É por isso importante termos sempre presente as 8 principais variáveis que impactam nas despesas e (portanto, no sucesso da viagem), sobre as quais podemos de alguma forma actuar, por antecipação ou reacção.


1. Transporte


O transporte é normalmente a rubrica que representa o maior custo da viagem, pelo que importa equilibrar devidamente as variáveis tempo-destino-comodidade. Um longo voo para gozar poucos dias no destino ou alugar um carro para circular numa grande cidade parecem ser opções pouco razoáveis. Compreender a real necessidade e ter flexibilidade para equacionar todos os meios disponíveis (ex: carro alugado/próprio, transportes públicos, bicicleta, barco, voo, a pé…) é meio caminho andado!

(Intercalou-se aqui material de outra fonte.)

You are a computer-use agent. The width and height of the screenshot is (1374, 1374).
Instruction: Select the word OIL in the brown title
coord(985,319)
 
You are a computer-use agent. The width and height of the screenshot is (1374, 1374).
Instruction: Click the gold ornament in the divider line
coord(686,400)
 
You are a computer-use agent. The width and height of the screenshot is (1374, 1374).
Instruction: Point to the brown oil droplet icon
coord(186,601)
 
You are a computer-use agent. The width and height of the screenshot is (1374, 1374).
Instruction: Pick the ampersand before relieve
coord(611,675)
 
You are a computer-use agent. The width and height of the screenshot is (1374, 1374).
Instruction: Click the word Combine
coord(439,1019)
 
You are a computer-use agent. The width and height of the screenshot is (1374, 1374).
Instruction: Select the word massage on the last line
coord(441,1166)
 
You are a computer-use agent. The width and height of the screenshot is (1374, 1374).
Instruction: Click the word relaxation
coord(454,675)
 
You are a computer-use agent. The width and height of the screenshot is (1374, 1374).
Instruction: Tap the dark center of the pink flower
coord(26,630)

Dica: o número de pessoas pode ser determinante na selecção do transporte. Viagem individual, em casal ou em grupo terão necessariamente custos diferenciados. Analise todas as alternativas possíveis, compare os preços (total e por pessoa), avalie-os em função do tempo previsto para cada segmento, e equacione partilhar transporte com outros viajantes.

Ex-autocarro escolar norte-americano, agora a funcionar como transporte público (fronteira Honduras/Guatemala)


2. Tempo


O factor “tempo” é o primeiro e o mais importante a considerar. O seu impacto no orçamento total é tanto maior quanto mais prolongada for a viagem, embora o custo unitário (por dia) seja menor em viagens demoradas, não só porque uma parte significativa (ex: transportes de ida e volta) é diluída por mais tempo, mas também pelo efeito escala na negociação – mais quantidade, menor preço unitário (ex: estadia).

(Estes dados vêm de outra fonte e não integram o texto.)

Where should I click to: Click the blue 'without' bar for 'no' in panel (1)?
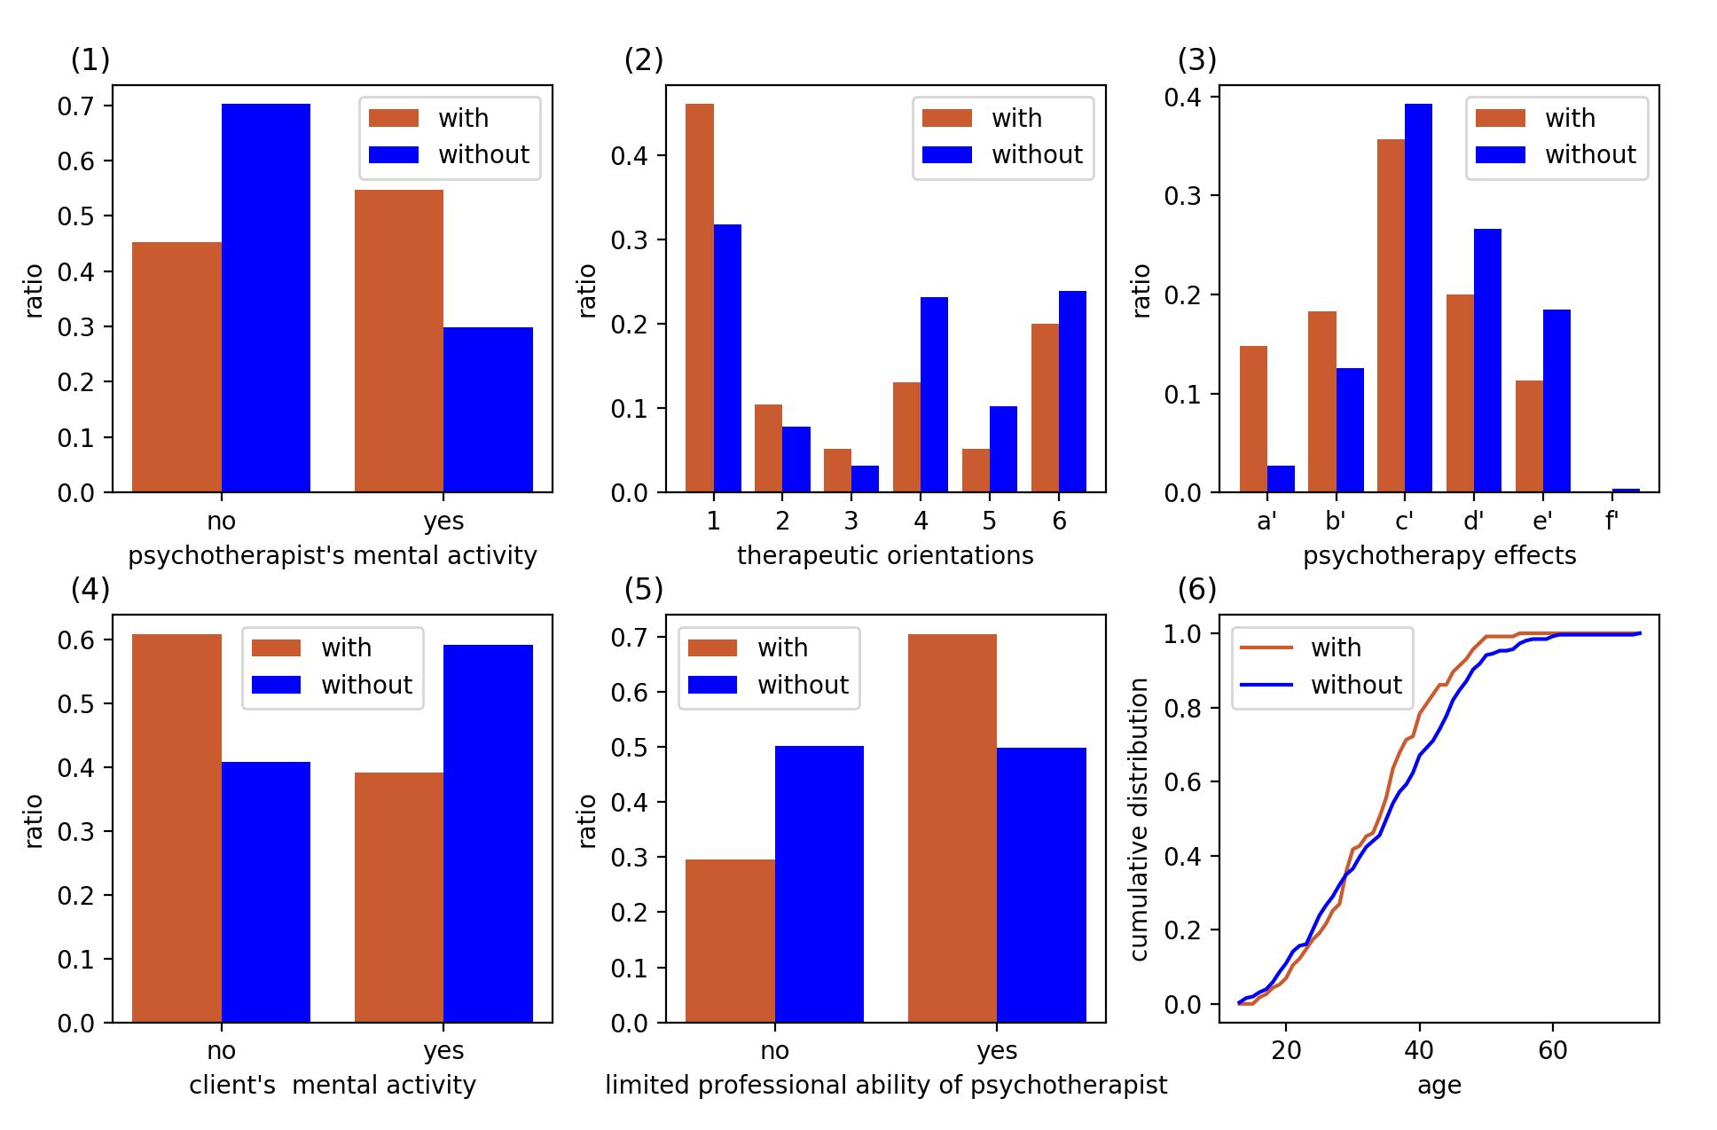click(266, 298)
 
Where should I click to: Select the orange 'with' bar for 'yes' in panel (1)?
click(398, 341)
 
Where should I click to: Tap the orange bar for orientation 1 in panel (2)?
click(699, 298)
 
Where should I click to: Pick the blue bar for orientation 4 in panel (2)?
click(934, 395)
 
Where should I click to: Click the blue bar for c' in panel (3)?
click(1418, 298)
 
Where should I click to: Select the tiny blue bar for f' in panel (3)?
click(1626, 490)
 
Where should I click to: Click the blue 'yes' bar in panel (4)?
click(488, 834)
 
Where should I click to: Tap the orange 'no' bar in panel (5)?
click(730, 941)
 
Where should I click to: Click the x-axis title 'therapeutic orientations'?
click(885, 556)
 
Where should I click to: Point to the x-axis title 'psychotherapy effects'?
click(1439, 556)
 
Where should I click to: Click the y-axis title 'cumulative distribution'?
click(1141, 819)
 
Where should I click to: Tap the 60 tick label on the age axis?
click(1553, 1051)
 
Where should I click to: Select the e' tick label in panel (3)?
click(1542, 522)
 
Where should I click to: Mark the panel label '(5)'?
click(644, 590)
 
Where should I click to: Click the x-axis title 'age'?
click(1439, 1086)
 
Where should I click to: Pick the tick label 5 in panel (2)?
click(989, 522)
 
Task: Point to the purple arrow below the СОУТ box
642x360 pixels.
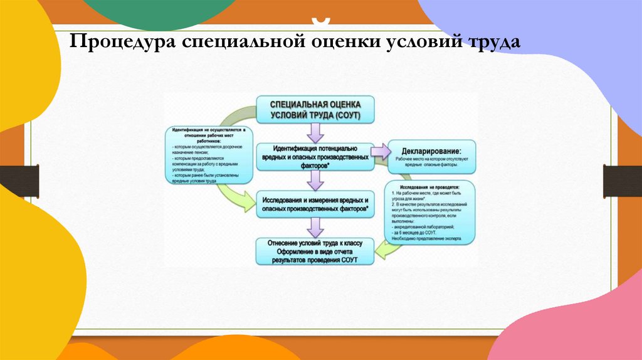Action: [x=315, y=132]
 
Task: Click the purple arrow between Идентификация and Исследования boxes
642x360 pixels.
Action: [x=315, y=181]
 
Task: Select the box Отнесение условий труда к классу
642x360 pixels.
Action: [x=315, y=251]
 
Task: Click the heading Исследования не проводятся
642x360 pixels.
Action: [x=429, y=188]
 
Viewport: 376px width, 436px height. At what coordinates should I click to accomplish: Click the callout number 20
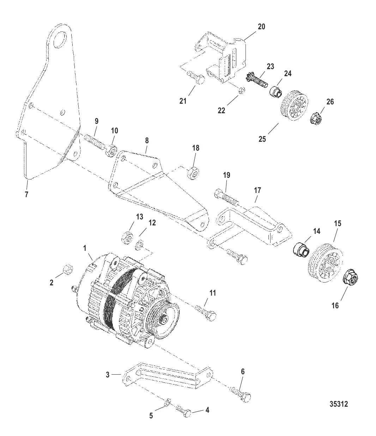point(261,27)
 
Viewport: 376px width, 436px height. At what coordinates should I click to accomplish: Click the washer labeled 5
point(168,401)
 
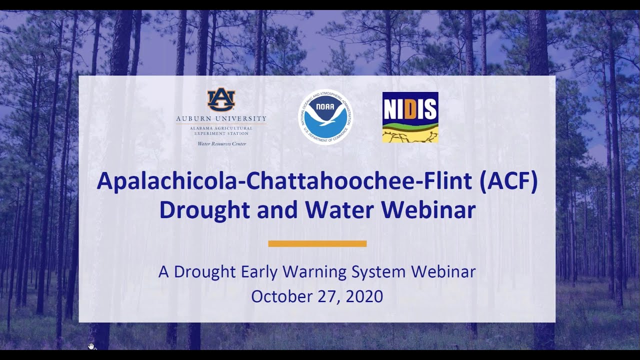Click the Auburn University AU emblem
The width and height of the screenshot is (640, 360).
tap(221, 100)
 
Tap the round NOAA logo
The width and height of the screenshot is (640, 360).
tap(326, 117)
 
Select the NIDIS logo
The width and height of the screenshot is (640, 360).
tap(410, 117)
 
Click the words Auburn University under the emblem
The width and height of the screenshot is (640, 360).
tap(221, 118)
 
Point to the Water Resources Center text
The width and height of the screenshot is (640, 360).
tap(222, 144)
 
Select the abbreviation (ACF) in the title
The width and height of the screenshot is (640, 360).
tap(508, 181)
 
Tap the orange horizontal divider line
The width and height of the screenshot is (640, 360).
tap(318, 244)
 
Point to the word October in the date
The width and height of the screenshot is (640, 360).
tap(282, 296)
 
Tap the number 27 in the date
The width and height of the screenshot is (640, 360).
tap(328, 296)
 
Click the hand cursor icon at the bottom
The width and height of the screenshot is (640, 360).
tap(92, 346)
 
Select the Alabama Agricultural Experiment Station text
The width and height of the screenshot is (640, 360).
tap(221, 131)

Acresce que o tempo de antecipação no planeamento e nas reservas é também determinante, porque é normal os preços subirem à medida que se aproximam as datas pretendidas. Ou seja, o custo é superior quando comprado em cima da hora – menor oferta, maior procura, preços mais elevados.

Dica: o tempo é também muito significativo quando considerado na perspectiva do ‘clima’. Estações opostas em hemisférios opostos, época de monção, altitude (montanha ou junto ao mar) e latitude (zonas tropicais ou de maior proximidade aos pólos) são os efeitos geográficos com mais impacto no tempo que se enfrentará no destino, e não raras vezes descurado aquando do planeamento (ou falta dele!).

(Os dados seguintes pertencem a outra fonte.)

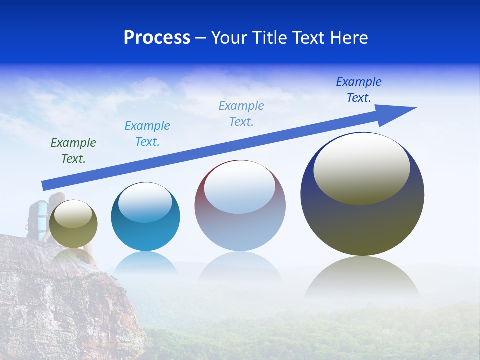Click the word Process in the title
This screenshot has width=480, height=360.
pyautogui.click(x=157, y=38)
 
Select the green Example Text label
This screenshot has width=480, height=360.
pyautogui.click(x=74, y=151)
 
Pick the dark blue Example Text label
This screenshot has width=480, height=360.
pyautogui.click(x=358, y=90)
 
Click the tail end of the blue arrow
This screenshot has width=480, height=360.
pyautogui.click(x=45, y=186)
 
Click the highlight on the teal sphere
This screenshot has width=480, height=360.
pyautogui.click(x=146, y=201)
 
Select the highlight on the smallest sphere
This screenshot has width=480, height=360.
pyautogui.click(x=73, y=214)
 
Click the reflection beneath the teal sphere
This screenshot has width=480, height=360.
pyautogui.click(x=146, y=262)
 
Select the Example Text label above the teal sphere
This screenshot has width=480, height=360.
pyautogui.click(x=147, y=134)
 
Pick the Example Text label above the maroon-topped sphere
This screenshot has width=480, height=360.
pyautogui.click(x=241, y=114)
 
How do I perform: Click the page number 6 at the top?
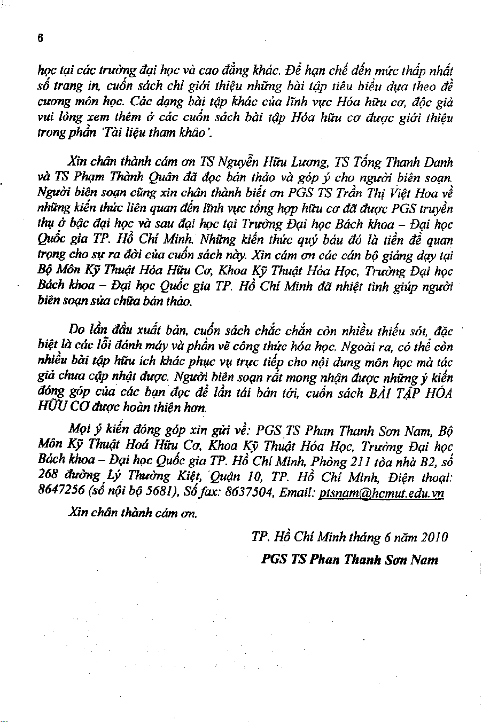tap(40, 38)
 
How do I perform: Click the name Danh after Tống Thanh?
tap(436, 162)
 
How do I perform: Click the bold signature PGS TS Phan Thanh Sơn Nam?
tap(349, 560)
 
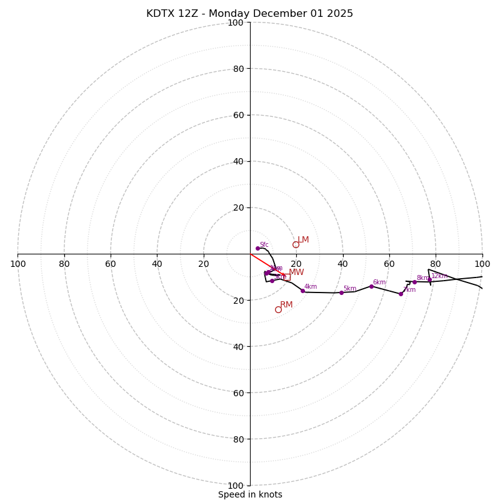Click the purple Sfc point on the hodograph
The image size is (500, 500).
tap(258, 248)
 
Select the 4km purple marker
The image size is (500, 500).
tap(302, 291)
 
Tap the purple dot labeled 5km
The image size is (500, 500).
tap(341, 292)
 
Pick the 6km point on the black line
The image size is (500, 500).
tap(371, 286)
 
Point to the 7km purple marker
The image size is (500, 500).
tap(401, 294)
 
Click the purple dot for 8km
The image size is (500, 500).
tap(414, 282)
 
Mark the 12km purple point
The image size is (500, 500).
tap(429, 279)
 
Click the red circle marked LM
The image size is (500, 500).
tap(296, 244)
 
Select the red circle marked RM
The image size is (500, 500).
tap(278, 309)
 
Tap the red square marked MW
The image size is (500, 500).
tap(287, 277)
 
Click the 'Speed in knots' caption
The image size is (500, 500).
tap(250, 495)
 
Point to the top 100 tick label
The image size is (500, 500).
tap(236, 22)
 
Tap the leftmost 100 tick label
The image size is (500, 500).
tap(18, 264)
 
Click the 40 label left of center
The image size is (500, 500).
tap(157, 264)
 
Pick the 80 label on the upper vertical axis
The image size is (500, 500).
tap(238, 69)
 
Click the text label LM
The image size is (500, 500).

A viagem deve permitir tempo para contemplar a paisagem e o próprio tempo (Casablanca, Marrocos)


3. Contexto


O contexto macroeconómico afecta bastante o custo do destino, especialmente se se tratar de um mercado emergente. O crescimento acentuado e as respectivas flutuações monetárias fazem disparar/afundar taxas de câmbio, o que automaticamente valoriza ou desvaloriza o poder de compra nessa região – podendo o impacto ser superior a 50% num espaço de poucos meses.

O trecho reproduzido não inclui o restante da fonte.